This is not flattering in the least. What we have here, in my hypothetical self, is someone who comes off as pretty damn patronizing to one set of people and, in my actual self, entirely intolerant of another set of people, based on my uninformed and conclusory determinations about whether they’re “legitimately” (ouch) disabled. (Pause to note here that I know that’s a loaded term but it’s the one that fits the internal narrative, for better or worse).
What the hell? Who am I to judge? But also … fifteen minutes for an untoasted bagel?
It’s not really permissible right now to admit that there are dumb people. But there kinda are. Or at least dumb in some things and at some times.

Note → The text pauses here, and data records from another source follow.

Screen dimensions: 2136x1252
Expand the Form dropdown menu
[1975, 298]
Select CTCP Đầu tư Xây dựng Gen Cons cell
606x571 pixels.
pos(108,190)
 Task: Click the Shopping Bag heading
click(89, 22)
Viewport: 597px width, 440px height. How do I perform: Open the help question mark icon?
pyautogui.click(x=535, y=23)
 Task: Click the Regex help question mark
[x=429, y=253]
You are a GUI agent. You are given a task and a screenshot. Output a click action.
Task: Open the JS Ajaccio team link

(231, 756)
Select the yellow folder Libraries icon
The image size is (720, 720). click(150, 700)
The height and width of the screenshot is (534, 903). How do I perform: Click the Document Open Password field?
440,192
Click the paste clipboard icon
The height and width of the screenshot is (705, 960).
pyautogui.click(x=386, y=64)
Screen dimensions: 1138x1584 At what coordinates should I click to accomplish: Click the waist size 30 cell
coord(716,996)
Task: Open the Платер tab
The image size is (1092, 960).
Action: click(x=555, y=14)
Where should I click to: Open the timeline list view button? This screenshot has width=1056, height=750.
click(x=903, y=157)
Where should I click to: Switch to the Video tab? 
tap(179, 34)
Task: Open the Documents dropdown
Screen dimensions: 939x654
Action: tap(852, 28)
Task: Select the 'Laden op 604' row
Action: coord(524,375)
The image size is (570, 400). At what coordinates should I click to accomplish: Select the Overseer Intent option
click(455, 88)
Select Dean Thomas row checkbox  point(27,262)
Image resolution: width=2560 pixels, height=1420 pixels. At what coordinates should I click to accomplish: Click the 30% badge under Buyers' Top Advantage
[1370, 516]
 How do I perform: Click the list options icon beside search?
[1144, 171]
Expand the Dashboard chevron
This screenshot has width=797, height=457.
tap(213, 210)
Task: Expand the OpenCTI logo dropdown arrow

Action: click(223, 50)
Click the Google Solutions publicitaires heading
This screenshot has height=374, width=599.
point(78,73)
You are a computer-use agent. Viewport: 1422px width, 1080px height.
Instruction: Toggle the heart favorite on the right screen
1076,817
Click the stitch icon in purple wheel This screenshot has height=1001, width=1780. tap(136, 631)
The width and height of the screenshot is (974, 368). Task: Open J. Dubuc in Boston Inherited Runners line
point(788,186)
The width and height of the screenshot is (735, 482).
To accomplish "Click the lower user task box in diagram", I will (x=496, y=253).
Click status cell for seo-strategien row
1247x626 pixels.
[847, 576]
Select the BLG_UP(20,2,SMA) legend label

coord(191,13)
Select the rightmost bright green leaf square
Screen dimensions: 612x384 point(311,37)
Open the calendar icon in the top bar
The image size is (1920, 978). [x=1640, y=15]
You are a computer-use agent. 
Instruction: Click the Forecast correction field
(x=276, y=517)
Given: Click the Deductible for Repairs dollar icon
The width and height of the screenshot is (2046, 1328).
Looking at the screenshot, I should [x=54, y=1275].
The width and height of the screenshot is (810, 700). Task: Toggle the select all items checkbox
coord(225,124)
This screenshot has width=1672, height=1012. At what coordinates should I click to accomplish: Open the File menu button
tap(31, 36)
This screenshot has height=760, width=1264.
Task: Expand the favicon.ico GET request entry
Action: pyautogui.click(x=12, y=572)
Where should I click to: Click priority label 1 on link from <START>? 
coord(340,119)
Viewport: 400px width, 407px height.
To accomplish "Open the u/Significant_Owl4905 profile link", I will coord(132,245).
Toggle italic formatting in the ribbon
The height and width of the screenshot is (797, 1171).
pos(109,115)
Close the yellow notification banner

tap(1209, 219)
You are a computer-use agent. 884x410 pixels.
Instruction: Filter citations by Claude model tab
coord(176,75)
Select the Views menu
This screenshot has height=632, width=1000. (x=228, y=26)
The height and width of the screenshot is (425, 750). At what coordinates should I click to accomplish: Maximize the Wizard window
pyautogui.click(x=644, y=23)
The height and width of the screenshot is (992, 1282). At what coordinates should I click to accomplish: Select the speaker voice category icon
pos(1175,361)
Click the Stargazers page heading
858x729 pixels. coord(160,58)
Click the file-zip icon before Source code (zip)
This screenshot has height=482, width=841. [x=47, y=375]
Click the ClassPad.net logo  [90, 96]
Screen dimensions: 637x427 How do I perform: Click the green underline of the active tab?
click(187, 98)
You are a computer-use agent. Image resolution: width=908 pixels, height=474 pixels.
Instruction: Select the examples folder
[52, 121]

Like when it’s time to retrieve a bagel, slice it, and put it in a small bag with a mini tub of cream cheese. Truly, this should not be too much for most working people. But for this one, it was. What does justice demand here? What does kindness? Why is it ok to be intolerant of incompetence when it stems from functional IQ near but not below an artificial line on a admittedly bogus test’s results?
This is where I wish that I was enlightened. That I could wait, solid stance and open heart, and simply be, instead of mentally screaming “just pick up the damn cheese bucket thing and hand it to me!!!”. Alas, I have not done the work and have not achieved anything like enlightenment. It’s so much easier to sit in the corner and gripe.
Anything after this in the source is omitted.